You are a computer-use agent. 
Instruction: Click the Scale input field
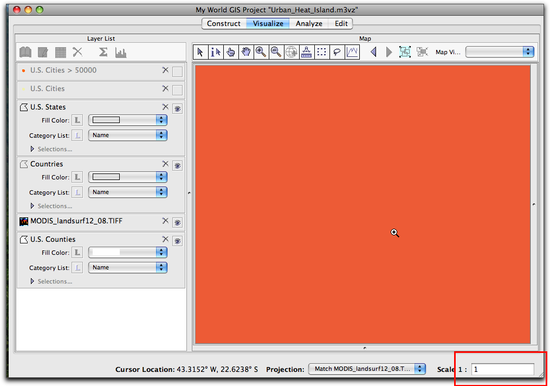pos(503,369)
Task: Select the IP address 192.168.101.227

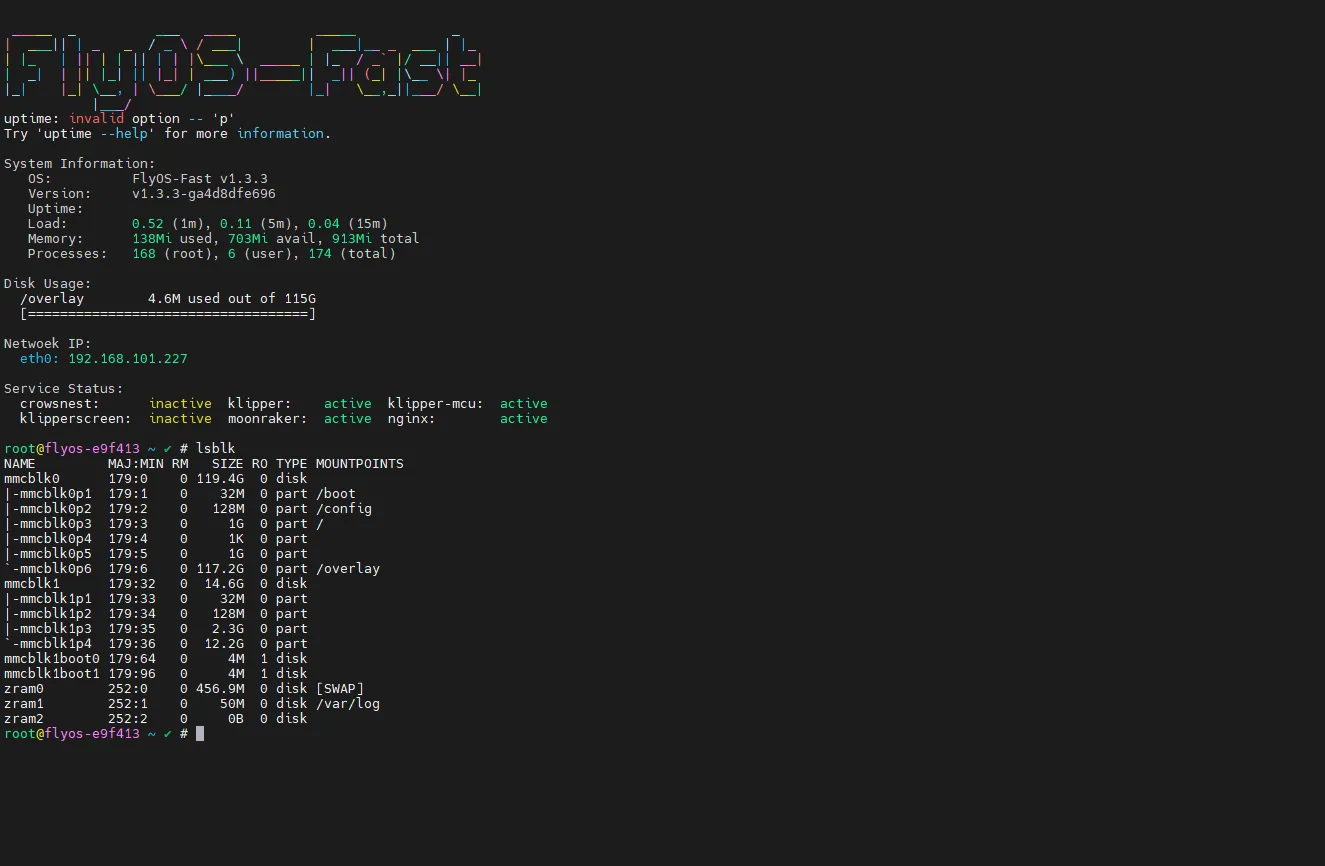Action: 128,359
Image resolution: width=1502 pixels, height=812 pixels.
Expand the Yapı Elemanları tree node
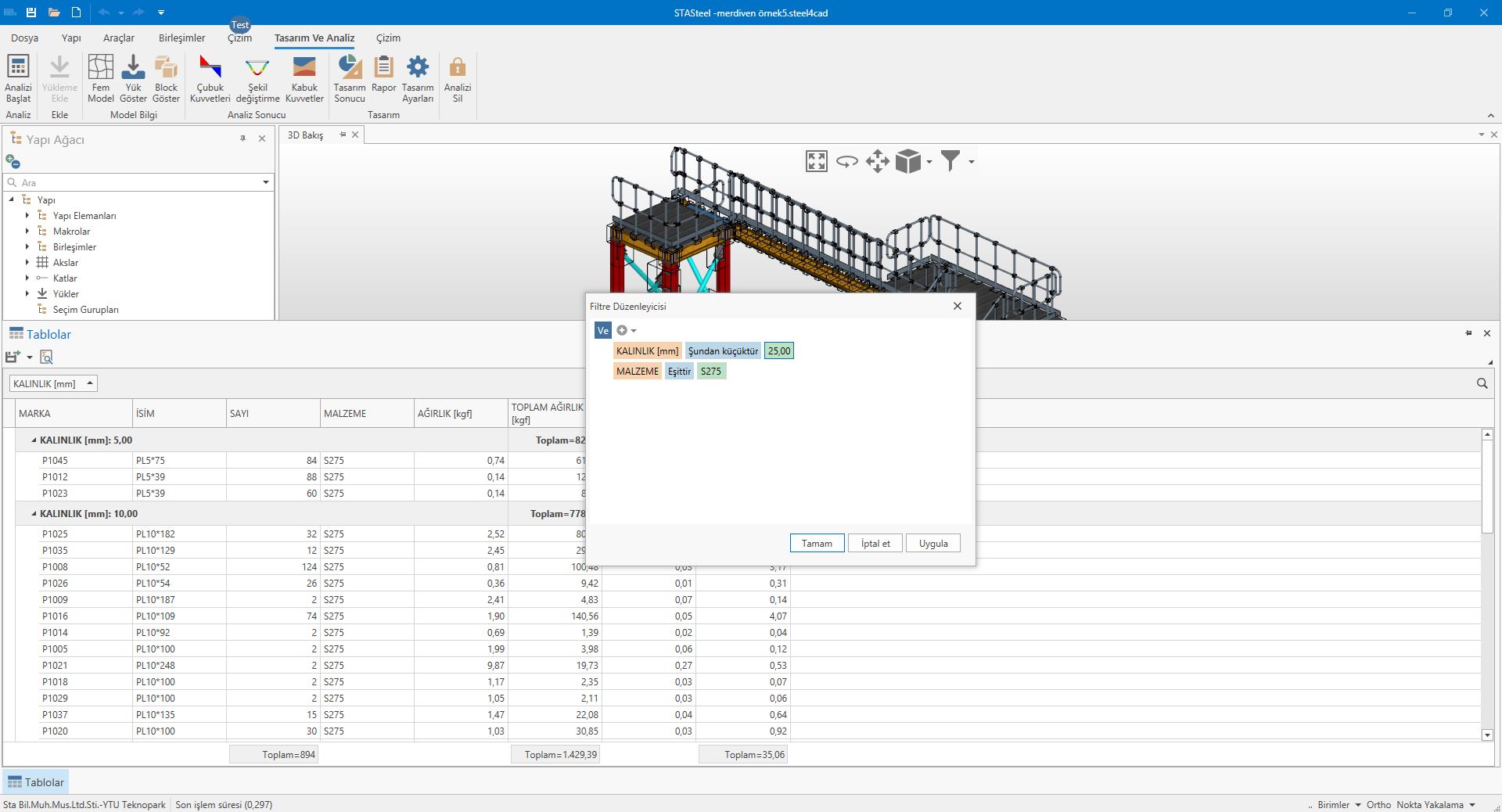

:::::

(What the task asks): When you copy the data above, reproduce each line exactly and skip every image.

(Your response):
You are a computer-use agent. 
Instruction: Click the Scale input field
pos(503,369)
Task: Select the IP address 192.168.101.227

Action: 128,359
Image resolution: width=1502 pixels, height=812 pixels.
Expand the Yapı Elemanları tree node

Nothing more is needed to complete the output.